** Opening Listed entries block **
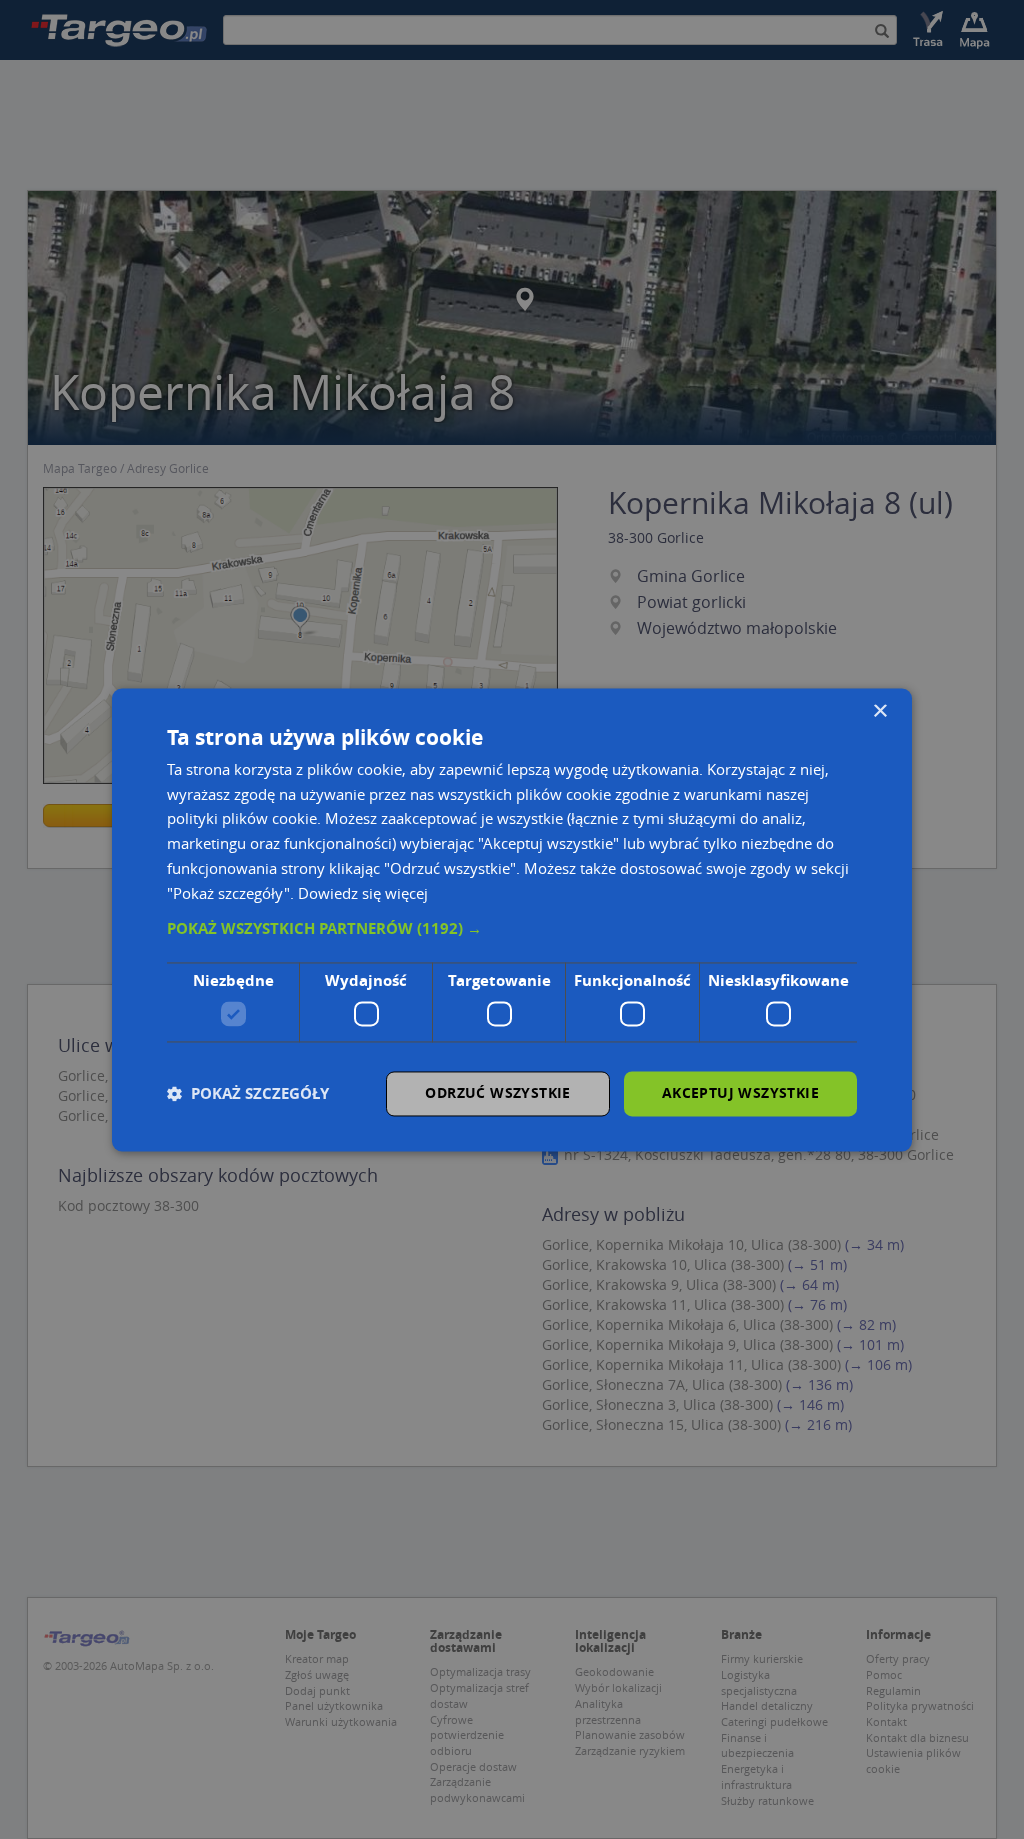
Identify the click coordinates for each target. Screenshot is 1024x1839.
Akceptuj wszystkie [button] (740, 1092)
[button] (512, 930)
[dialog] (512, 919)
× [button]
** Closing Listed entries block **
> **Task prompt**
Pictures aside, retype the entries above exactly as they are.

> **Task output**
Identify the click coordinates for each target. Screenshot is 1024x1839.
Akceptuj wszystkie [button] (740, 1092)
[button] (512, 930)
[dialog] (512, 919)
× [button]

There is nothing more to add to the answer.